El dolor por la pérdida de mi marido, su recuerdo constante, hace que este año vea desde fuera cómo transcurre el evento. Cada tarde, en compañía de mi fiel Yako, busco el silencio y la frescura del pinar. Después me traslado hasta la ermita, y allí, leyendo un libro, resolviendo crucigramas o sudokus, o entretenida con el perro que reclama a menudo mi atención, espero el anochecer.
Hasta allí sube el bullicio del pueblo: los llantos y los gritos de los niños, las voces roncas de los hombres, las otras, más agudas de las mujeres; el estallido de los petardos, que tanto asusta a Yako, los sones del paloteao del pueblo en sus sesiones de ensayo para su actuación en las fiestas del Santo Patrono, el Arcángel San Miguel.
También por las noches, ya entrada la madrugada, llegan hasta mi cama los ruidos de las carreras, las voces y las risas de los chavales jóvenes subiendo y bajando por las calles.

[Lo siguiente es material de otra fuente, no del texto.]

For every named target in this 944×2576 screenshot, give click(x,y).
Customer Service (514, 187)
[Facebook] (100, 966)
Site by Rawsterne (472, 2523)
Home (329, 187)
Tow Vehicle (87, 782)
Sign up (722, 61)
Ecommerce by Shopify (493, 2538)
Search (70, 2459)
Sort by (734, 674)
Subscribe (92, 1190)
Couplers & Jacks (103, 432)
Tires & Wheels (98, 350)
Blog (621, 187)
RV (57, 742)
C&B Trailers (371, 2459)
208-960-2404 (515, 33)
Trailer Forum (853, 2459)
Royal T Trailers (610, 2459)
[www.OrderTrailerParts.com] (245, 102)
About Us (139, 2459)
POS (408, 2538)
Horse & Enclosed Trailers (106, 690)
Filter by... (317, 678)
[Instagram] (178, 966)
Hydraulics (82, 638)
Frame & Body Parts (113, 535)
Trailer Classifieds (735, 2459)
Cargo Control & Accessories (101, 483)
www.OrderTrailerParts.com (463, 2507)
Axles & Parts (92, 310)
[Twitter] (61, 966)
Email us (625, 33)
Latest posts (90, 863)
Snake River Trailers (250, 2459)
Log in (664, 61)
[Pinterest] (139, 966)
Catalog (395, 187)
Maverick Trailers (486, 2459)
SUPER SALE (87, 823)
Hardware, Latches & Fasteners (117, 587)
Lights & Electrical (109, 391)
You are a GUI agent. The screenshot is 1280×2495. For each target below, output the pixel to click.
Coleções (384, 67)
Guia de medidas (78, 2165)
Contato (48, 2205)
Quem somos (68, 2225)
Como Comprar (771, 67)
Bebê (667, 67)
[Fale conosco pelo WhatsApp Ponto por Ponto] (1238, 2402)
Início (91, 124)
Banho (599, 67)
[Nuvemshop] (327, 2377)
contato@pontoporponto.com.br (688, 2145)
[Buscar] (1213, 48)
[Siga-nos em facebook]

Pero ahora, bien entrada la mañana, el pueblo está silencioso. Sólo se escucha el canto de los pájaros, el motor de algún coche que entra o sale del pueblo, el sonido que el viento arranca de las pequeñas tiras de plástico colocadas en los antepechos de los balcones de mi casa para tratar de evitar los excrementos de las inquietas golondrinas. ¡Con los que yo las quiero, pero a fe que son marranas…!
Me encanta el silencio. Aunque conozco a personas que no pueden soportarlo, como si se tratase de una gran losa que pesara sobre su espíritu dejándolas irritadas, desorientadas y confusas. Casi siento lástima por ellas. Claro que es muy posible que el sentimiento sea recíproco.
Por suerte, aunque pertenecemos a una sola especie, todos somos diferentes, únicos. Me siento orgullosa por ello. Y deseo ardientemente que ninguno de los múltiples ensayos científicos, algunos de ellos preocupantes, que se realizan en los laboratorios termine con esta valiosa singularidad del ser humano.